ReutersAug 7, 2025 8:06 PM

- Instacart CART.O forecast third-quarter gross transaction value above Wall Street estimates on Thursday, betting on resilient demand amid efforts to offer cheaper groceries through its platform.

The company, also known as Maplebear, has doubled down on its push to match on its platform prices in stores to woo value-seeking consumers looking to stretch their budgets.

"On our platform, retailers that price items at in-store parity consistently grow faster on average than those with markups," outgoing CEO Fidji Simo said in a letter to shareholders.

Its partnership with UberEats UBER.N has also helped add restaurants on its platform.

The company forecast current-quarter gross transaction value, or the total money spent by consumers on Instacart orders, to be between $9 billion and $9.15 billion, above estimates of $8.99 billion, according to data compiled by LSEG.

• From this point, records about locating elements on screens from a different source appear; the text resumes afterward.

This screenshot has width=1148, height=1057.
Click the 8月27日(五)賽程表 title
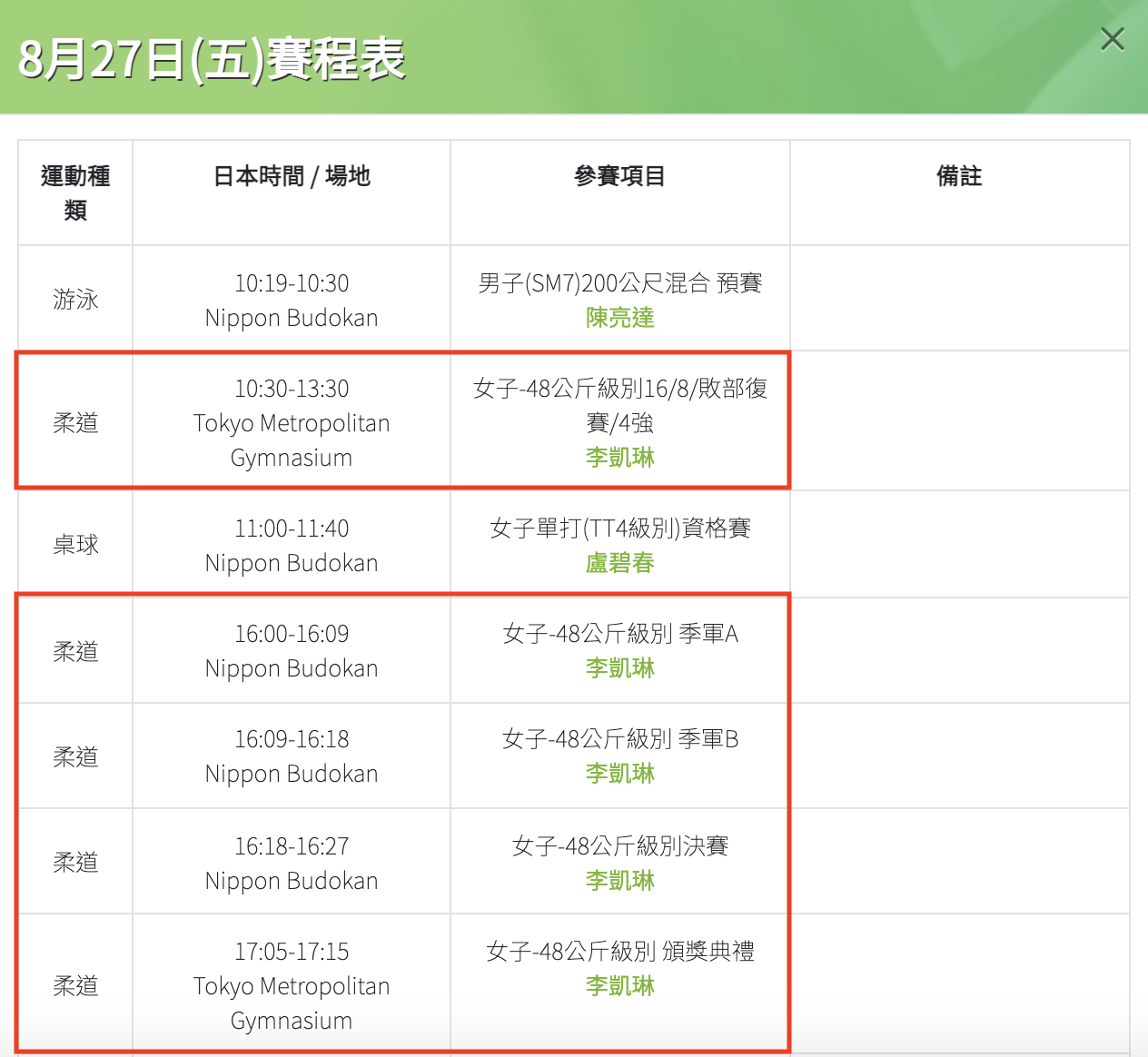212,60
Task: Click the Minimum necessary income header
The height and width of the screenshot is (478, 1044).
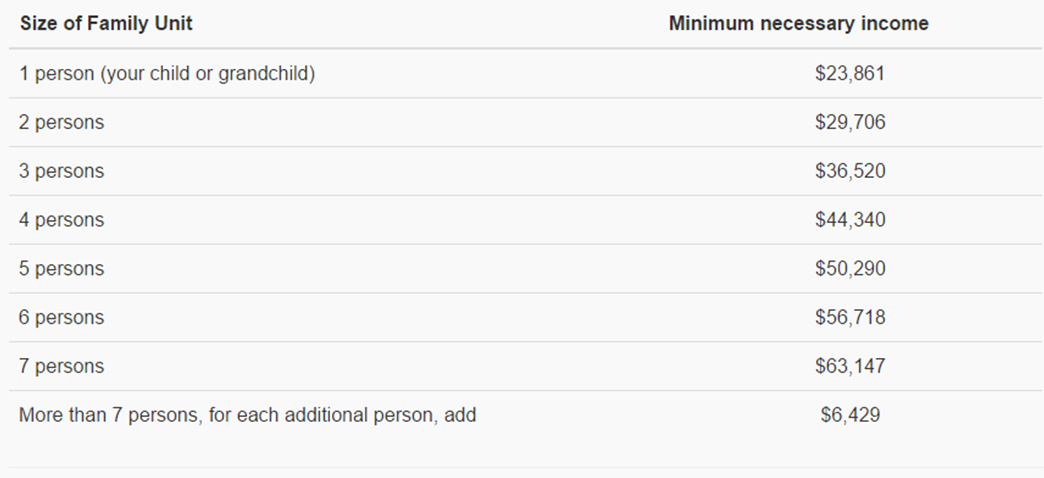Action: (x=798, y=24)
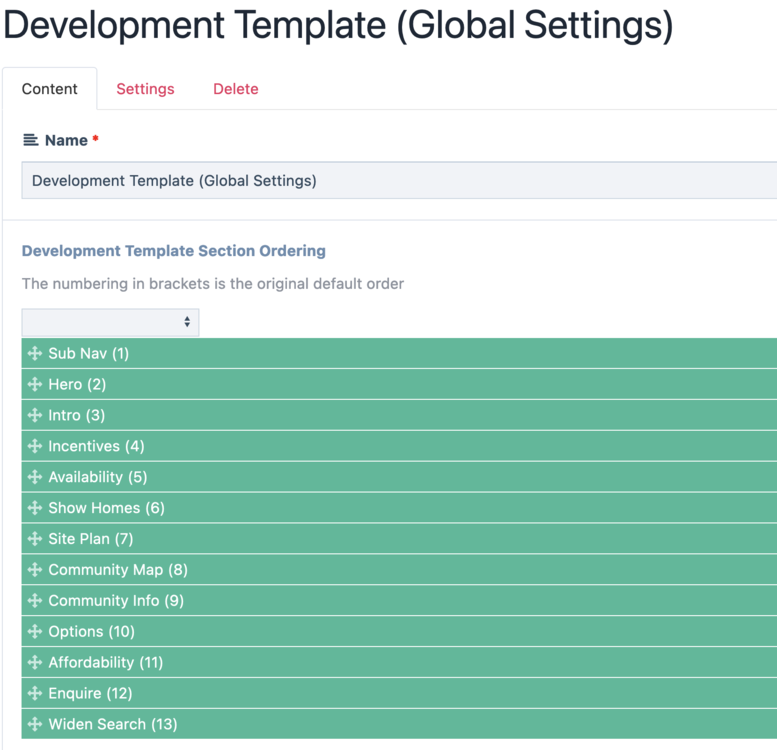
Task: Click the move icon on Intro row
Action: click(35, 415)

Instacart, like its peers in the food and groceries delivery space, has leaned on promotions on its membership program to keep consumers shopping online, such as lowering minimum order value to $10 to get the delivery fee waived.

Rival DoorDash DASH.O and Uber UBER.N also forecast strong third-quarter results as convenience and affordability driven by investments in membership programs kept consumers ordering food and groceries online.

For the quarter ended June 30, Instacart's GTV grew 11% to $9.08 billion, with orders growing 17% year-over-year.

Advertising revenue rose 12% in the reported quarter, while total revenue of $914 million topped estimates of $896 million.